De génération en génération, les éducateurs se font un plaisir à faire réciter ces contes poétiques qui n’ont de raison que les émotions qu’ils drainent. Point de rationalité, juste une charge affective, un déclenchement d’identification, un mélange sympathique, une bouffée affective et émotionnelle. Tout cela ne fait rien en réflexion, mais tout en pensée de pierre à briquet, sans que la flamme n’en jaillisse. Parfois, une lumière se répand, mais elle ne fait qu’éclairer une autre facette du trompe l’œil intellectuel.

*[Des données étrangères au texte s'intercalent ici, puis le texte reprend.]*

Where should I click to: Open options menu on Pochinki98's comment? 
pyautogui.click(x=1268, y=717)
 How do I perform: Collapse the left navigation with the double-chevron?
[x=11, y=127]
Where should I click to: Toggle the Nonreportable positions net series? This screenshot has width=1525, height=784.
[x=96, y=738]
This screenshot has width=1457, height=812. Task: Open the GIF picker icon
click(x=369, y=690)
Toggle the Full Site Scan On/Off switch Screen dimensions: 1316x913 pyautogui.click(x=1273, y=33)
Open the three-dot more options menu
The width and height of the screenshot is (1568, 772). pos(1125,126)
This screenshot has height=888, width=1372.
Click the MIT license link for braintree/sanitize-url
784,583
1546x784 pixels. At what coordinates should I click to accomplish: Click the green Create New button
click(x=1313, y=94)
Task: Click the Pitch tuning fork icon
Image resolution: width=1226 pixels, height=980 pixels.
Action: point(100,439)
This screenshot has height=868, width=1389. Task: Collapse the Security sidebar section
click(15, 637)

Les fables d’Esope dont Jean La fontaine a fait la bible et quelques autres des évangiles, ne valent pas mieux qu’un grand nombre de métaphores modernes avec leur mise en scène du monde animal pour interpeller notre humanité. Ici, on compare la civilisation humaine aux ruches d’abeilles, ce qui pourraient bien prouver, au passage, la pertinence d’une organisation avec un ou une souveraine. Là, on invente des métaphores avec des grenouilles, des scorpions, des loups… les uns meurent, les autres piquent. Dans notre actualité, certaines peuvent inquiéter et faire rire.

Mais en fait, ces contes plus ou moins gentillets font négliger le fait même que nous faisons partie du monde animal, mais avec cette différence, c’est que nous avons une instrumentation mentale développée sur plusieurs aspects que n’ont pas les autres espèces : nous avons le potentiel de la conscience de notre conscience, nous pouvons l’exprimer, et en retirer la possibilité de réfléchir à nos actions plus que toute autre espèce, de les imaginer comme si nous les réalisions, de les tester, de les confronter à différents types de doutes qui nous permet de développer l’usage de la rationalité. Nous disposons ainsi d’un moyen extraordinaire qui fait de notre potentiel d’intelligence une ressource originale et distinctive de toute autre espèce.

Alors, les fables ne font qu’effleurer notre nature. Elles ne sont qu’une distraction qui ne nous apprend rien de nous-même. Nous ne sommes ni loup ni ours, nous ne sommes ni moutons ni renard. Nous sommes humains, avec cette capacité d’apprendre qui ne parvient pas à combler les précipices d’ignorance dans lesquels notre nature est plongée.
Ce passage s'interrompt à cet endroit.